Ecosystem and Integration Patterns
The Helm ecosystem is large and mature. Key features include:
- Thousands of charts in public repositories
- Plugins for diffing, secrets, testing, and more
- Native integration with GitHub Actions, Argo CD, Flux, and other CI/CD tools
Helm is often the foundation of GitOps pipelines and developer-facing platforms. It enables teams to deploy apps quickly, with clear version control and configuration consistency.
Key Differences and Comparison
Helm and Kubernetes Operators are both widely used for automating application deployment and management, but they differ significantly in architecture, operational intelligence, and complexity. With 44% of organizations running either Helm charts or Operators in production, understanding these distinctions is key to choosing the right tool for your environment.
This section provides a detailed Helm vs. Operator comparison, highlighting differences in architecture, operational intelligence, and complexity.
Architecture and Design Philosophy
Helm is a Kubernetes native package manager. It simplifies deployment by bundling manifests into a reusable chart. Charts are processed client-side by the Helm CLI, rendered into raw YAML, and sent to the Kubernetes API server. Helm is stateless. It does not manage applications after deployment unless manually upgraded or rolled back.
Operators are custom controllers that run inside the cluster. They extend Kubernetes by using CRDs to define custom resources and control loops to manage them. Operators interact continuously with the control plane to maintain application state.

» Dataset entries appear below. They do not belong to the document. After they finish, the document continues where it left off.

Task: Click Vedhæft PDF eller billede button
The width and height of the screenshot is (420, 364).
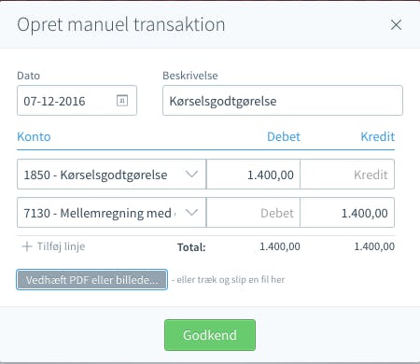Action: [91, 280]
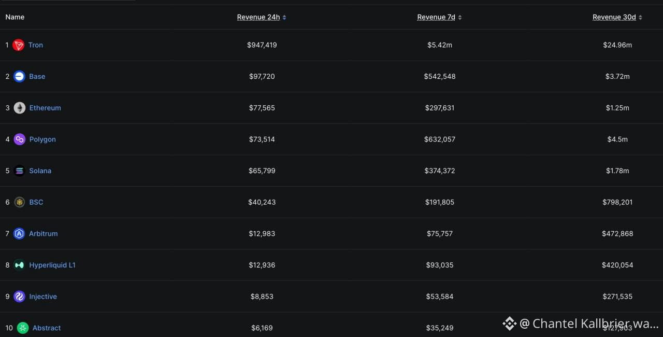Click the Binance watermark logo
The width and height of the screenshot is (663, 337).
tap(509, 324)
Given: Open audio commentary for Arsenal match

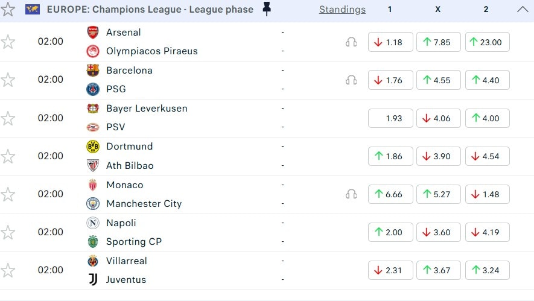Looking at the screenshot, I should (351, 42).
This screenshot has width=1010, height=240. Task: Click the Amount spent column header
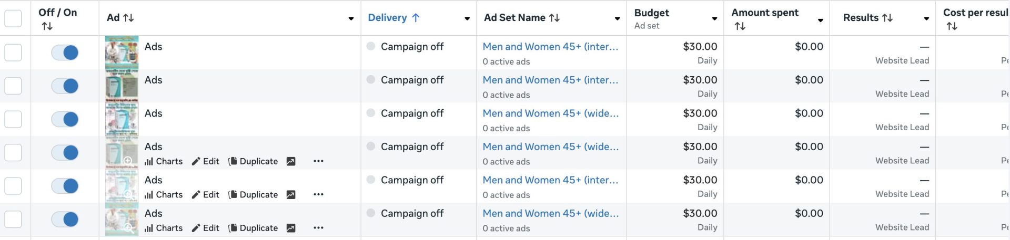[765, 13]
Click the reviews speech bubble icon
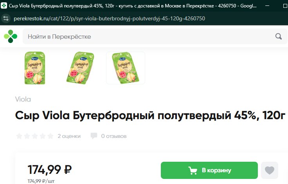Viewport: 288px width, 184px height. pyautogui.click(x=94, y=136)
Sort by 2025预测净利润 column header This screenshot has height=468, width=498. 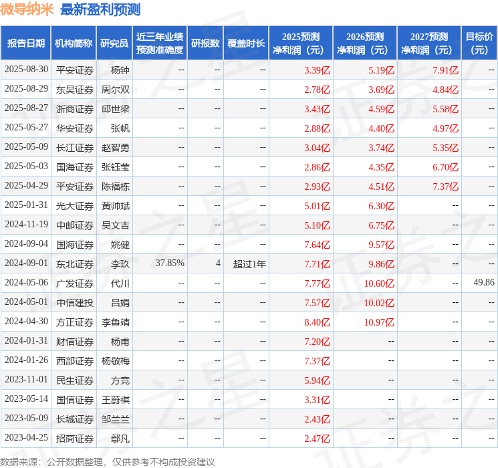[x=301, y=43]
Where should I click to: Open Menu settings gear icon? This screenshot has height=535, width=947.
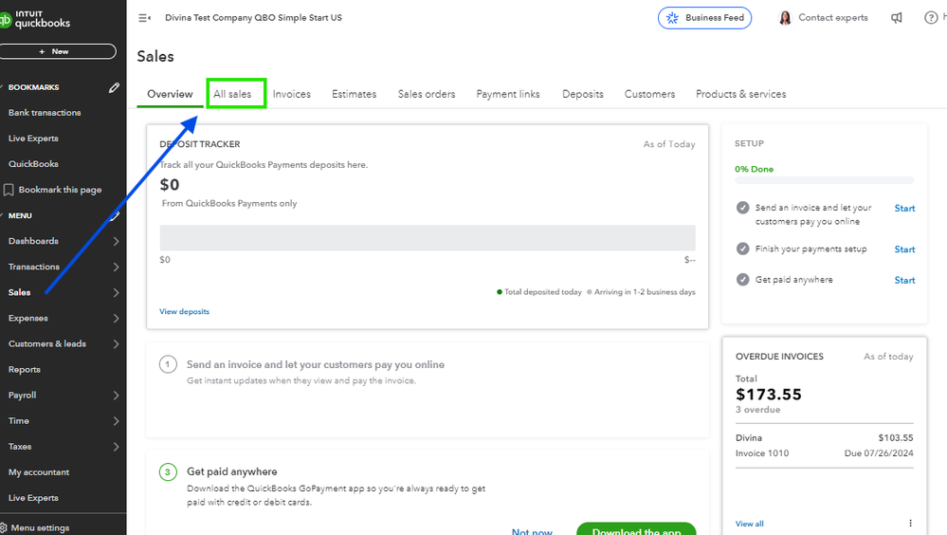point(4,527)
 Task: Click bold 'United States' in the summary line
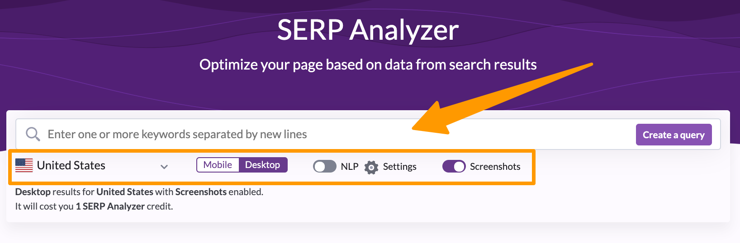tap(124, 192)
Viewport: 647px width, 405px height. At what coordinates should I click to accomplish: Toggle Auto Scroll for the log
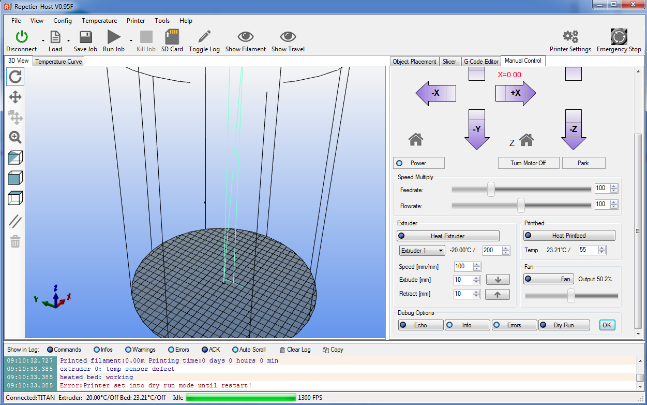pos(249,350)
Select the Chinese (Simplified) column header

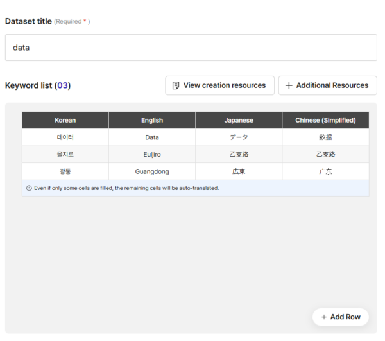click(x=325, y=120)
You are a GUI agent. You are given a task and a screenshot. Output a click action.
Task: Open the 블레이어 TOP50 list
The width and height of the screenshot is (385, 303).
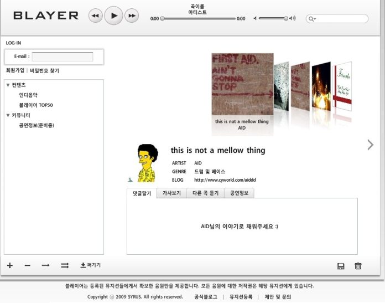[36, 105]
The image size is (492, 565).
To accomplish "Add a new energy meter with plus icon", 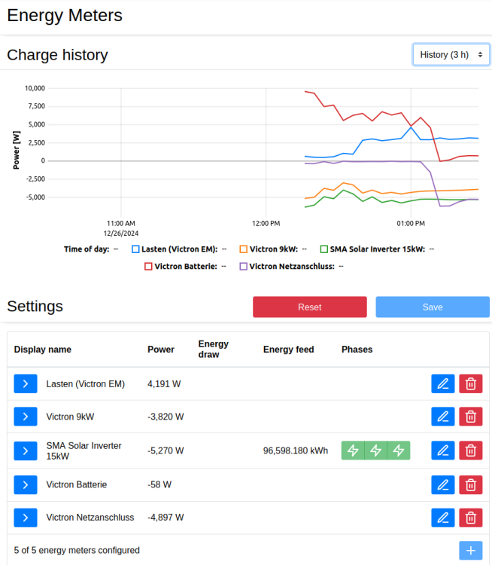I will (471, 551).
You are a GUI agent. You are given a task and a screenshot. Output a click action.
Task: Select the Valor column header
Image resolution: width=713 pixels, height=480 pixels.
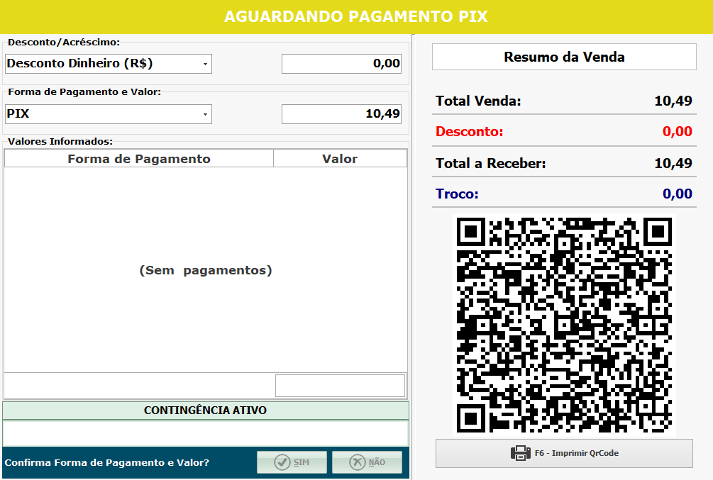click(x=340, y=159)
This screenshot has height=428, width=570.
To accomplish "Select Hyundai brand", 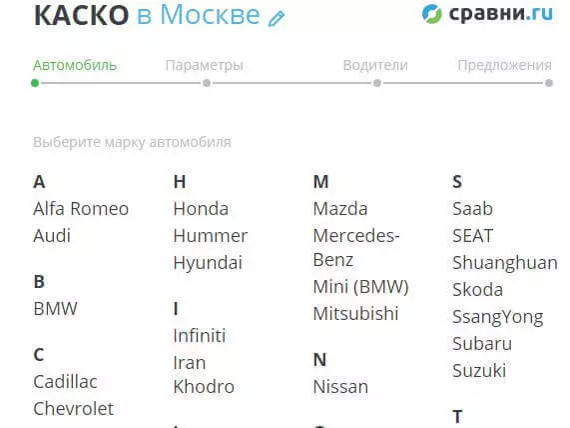I will (x=208, y=263).

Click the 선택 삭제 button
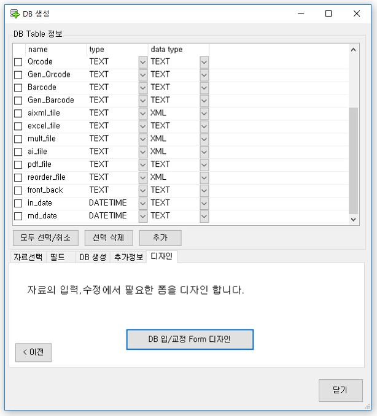109,237
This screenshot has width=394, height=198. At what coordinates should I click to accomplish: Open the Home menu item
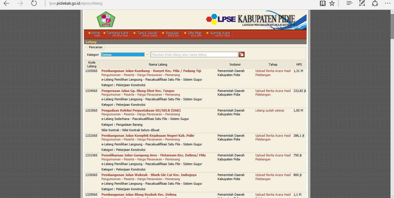[95, 34]
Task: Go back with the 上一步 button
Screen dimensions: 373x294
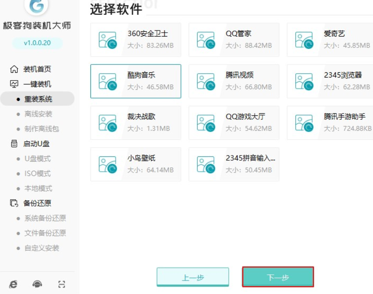Action: [x=193, y=277]
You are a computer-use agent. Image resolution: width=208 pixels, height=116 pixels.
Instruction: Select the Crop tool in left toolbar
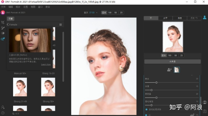pos(3,22)
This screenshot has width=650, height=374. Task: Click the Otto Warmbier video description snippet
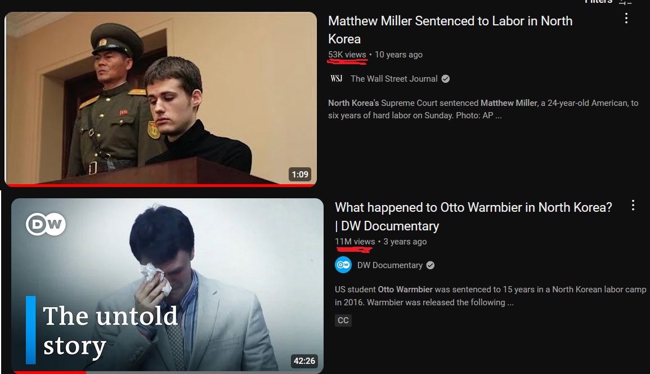coord(490,296)
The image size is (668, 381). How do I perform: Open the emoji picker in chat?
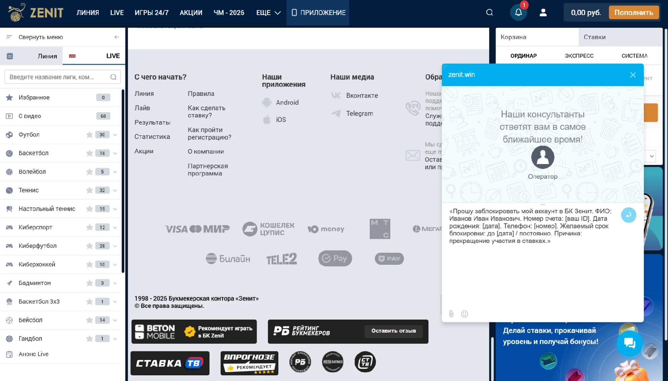click(x=464, y=314)
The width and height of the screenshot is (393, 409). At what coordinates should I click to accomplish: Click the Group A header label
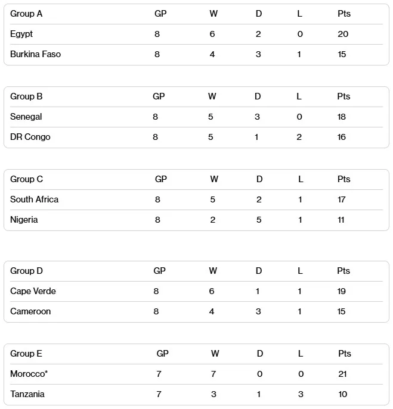(26, 14)
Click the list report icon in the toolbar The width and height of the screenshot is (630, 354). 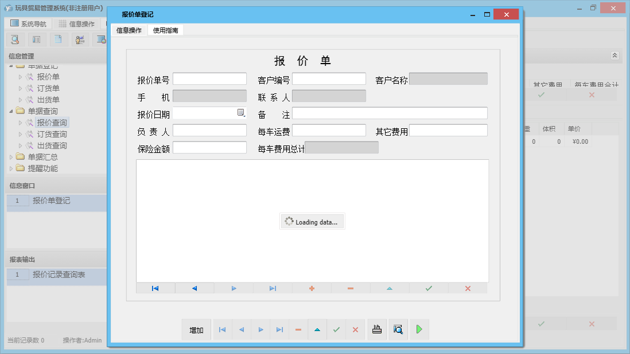pos(36,39)
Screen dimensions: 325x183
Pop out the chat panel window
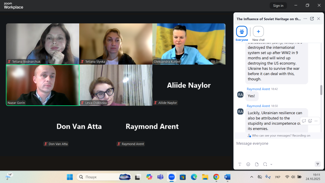pyautogui.click(x=312, y=19)
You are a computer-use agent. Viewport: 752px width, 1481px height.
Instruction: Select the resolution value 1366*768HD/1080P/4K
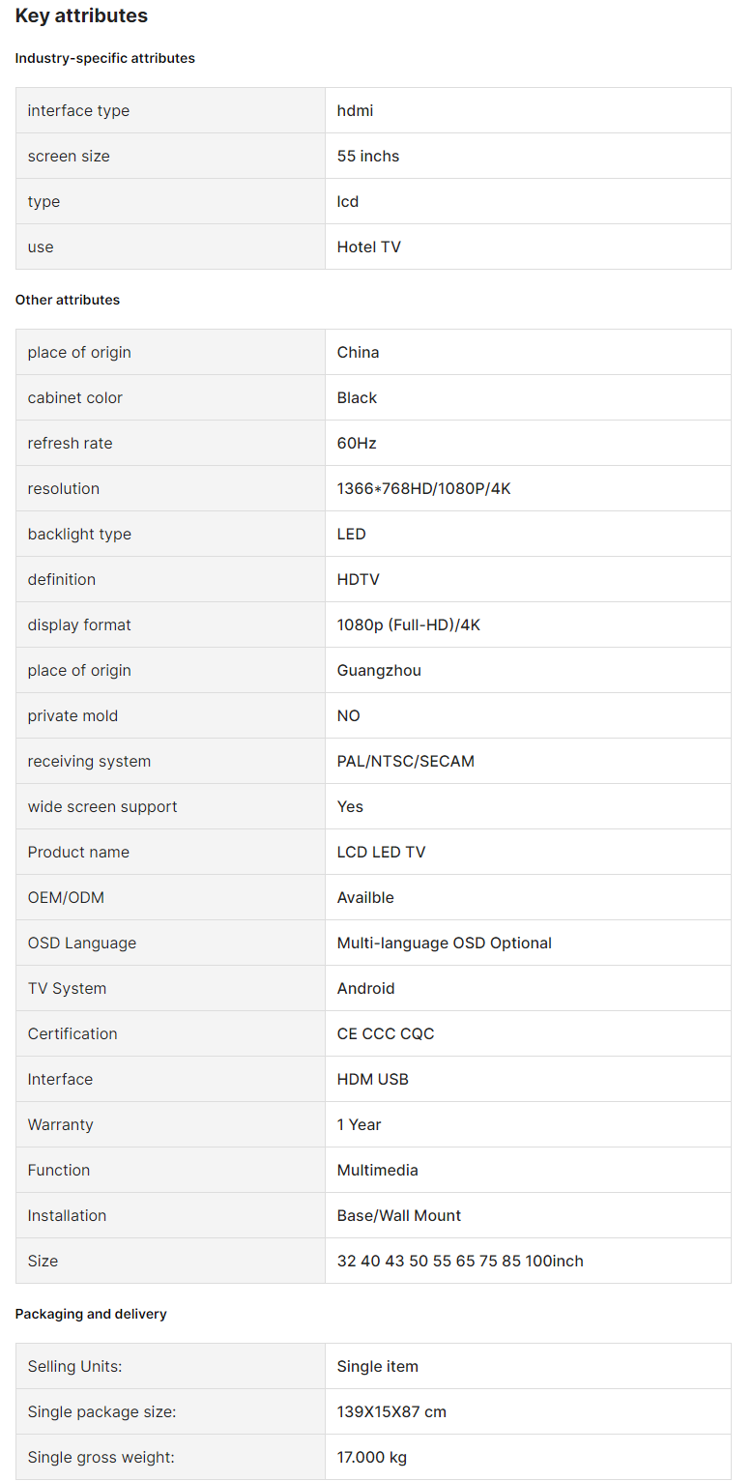point(423,488)
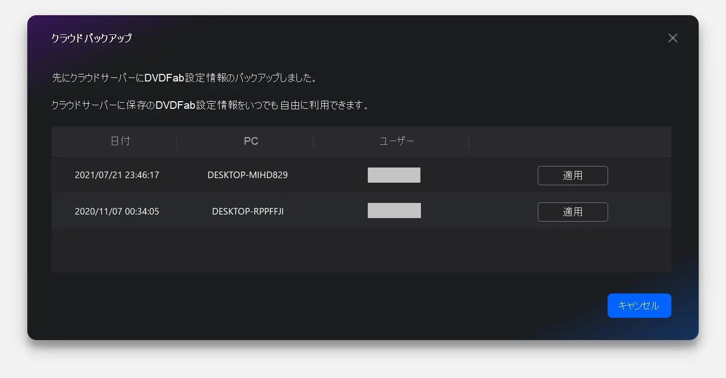
Task: Click 適用 for the DESKTOP-MIHD829 backup
Action: point(572,176)
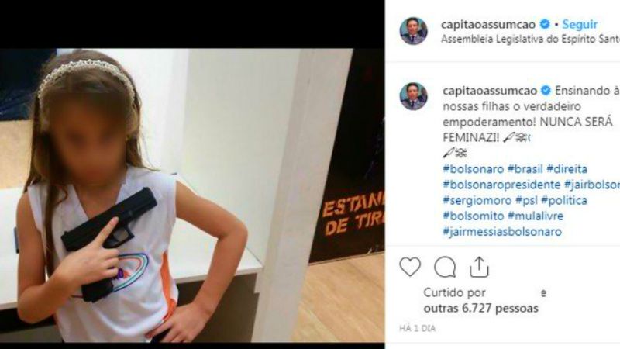Open the Assembleia Legislativa location link
The height and width of the screenshot is (349, 620).
(x=530, y=40)
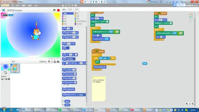This screenshot has height=112, width=199.
Task: Create new sprite from camera icon
Action: (x=58, y=62)
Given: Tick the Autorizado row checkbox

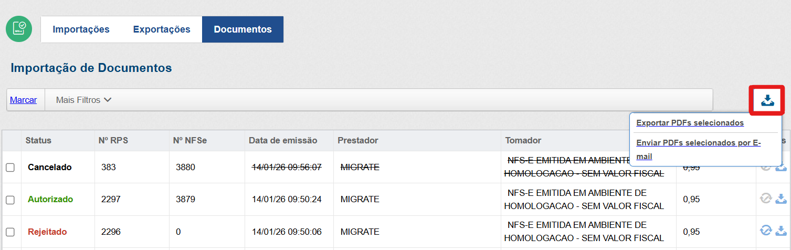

Helm is ideal for templating and packaging. Operators are better for long-running lifecycle automation.
Automation Scope and Intelligence
Helm handles Day-1 operations: install, upgrade, and rollback. It doesn’t monitor the running system or react to failures.
Operators support both Day-1 and Day-2 operations: automated failover, scaling, backups, version checks, and more. They run control loops that detect drift and take action, enabling self-healing and proactive management.
Operators are especially valuable for complex or stateful applications that require more than configuration templating.
Complexity and Development Effort
Helm is simple to learn and use. Creating a chart requires basic YAML templating. Most users can get started quickly by downloading community charts or creating their own with helm create.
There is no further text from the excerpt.